McNeal v. Black, 61 N.C. App. 305, 308, 300 S.E.2d 575, 577 (1983);
see also Carteret County v. United Contractors of Kinston, 120 N.C.
App. 336, 341, 462 S.E.2d 816, 820 (1995) (Participation in
arbitration proceedings without making any protest or demand for a
jury trial waives any right to later object to the arbitration
award on these grounds.)
Here, plaintiffs challenged the existence of an arbitration
agreement prior to a hearing and after giving Jim Walter Homes and
FUNB the opportunity to produce an agreement to arbitrate. The
parties had set an arbitration schedule, along with a tentative
hearing date in November, 2002. Plaintiffs filed a complaint
requesting a jury trial on 26 July 2002. Plaintiffs' amended
complaint, filed on 28 August 2002, also requested a jury trial.
Plaintiffs obtained a hearing to determine the existence of an
arbitration agreement on 9 September 2002. At no point did the
parties participate in an arbitration hearing or obtain a decision
on the merits.
Plaintiffs properly objected to the arbitration process by:
1) denying the existence of an arbitration agreement, 2) demanding
a jury trial, and 3) not participating in the arbitration hearing.

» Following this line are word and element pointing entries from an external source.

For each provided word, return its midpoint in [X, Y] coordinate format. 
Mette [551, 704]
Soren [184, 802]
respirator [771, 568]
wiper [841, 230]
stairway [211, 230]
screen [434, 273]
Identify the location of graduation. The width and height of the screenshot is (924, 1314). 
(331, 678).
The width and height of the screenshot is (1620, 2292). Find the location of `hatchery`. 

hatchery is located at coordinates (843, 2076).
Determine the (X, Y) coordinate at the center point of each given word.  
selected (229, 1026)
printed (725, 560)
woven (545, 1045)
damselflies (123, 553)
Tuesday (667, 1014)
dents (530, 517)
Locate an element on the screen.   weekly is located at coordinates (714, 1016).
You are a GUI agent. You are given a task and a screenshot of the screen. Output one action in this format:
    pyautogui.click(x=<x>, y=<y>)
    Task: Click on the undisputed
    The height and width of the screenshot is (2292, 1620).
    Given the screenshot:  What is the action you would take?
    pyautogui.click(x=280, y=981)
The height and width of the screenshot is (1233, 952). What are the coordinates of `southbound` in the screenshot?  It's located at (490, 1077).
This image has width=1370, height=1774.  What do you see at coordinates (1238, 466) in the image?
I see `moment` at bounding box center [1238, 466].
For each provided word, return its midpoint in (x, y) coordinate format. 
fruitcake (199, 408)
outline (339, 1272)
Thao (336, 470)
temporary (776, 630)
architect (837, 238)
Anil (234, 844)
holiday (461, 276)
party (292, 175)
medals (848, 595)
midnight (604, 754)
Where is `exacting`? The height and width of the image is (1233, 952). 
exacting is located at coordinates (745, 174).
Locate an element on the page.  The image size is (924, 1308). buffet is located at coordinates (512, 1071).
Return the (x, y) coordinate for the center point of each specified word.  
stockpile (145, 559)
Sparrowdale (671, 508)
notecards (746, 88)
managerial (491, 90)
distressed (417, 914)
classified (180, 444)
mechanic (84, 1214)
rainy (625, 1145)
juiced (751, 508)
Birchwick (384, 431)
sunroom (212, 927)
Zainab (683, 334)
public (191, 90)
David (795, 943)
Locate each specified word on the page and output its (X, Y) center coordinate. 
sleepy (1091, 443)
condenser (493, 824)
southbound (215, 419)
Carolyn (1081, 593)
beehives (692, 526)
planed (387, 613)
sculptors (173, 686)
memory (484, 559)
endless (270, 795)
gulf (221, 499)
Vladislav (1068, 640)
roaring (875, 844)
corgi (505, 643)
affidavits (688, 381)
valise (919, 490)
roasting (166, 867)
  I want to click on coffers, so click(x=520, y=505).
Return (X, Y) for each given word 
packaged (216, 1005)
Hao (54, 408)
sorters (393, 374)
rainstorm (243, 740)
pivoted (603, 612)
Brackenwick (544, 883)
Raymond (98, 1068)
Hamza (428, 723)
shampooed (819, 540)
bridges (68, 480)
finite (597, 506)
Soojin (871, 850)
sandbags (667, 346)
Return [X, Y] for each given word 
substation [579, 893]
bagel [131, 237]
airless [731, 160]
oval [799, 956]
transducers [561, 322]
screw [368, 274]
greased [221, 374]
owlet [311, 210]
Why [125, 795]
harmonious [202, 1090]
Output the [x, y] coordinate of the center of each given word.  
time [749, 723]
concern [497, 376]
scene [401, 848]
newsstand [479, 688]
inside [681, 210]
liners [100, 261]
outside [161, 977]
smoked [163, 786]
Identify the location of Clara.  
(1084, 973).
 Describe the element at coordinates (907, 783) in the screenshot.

See McNeal, 61 N.C. App. at 308, 300 S.E.2d at 577. Plaintiffs did
not waive their right to challenge the arbitration agreement. This
assignment of error is overruled.
V. Conclusion
The trial court correctly concluded that the 1999 contract
failed to include an agreement to arbitrate disputes between theparties. The trial court did not err in concluding plaintiffs did
not waive their right to challenge the existence of the arbitration
agreement. We affirm the trial court's order denying Jim Walter
Homes' and FUNB's motion to stay action pending arbitration.
Affirmed.
Judges MCCULLOUGH and BRYANT concur.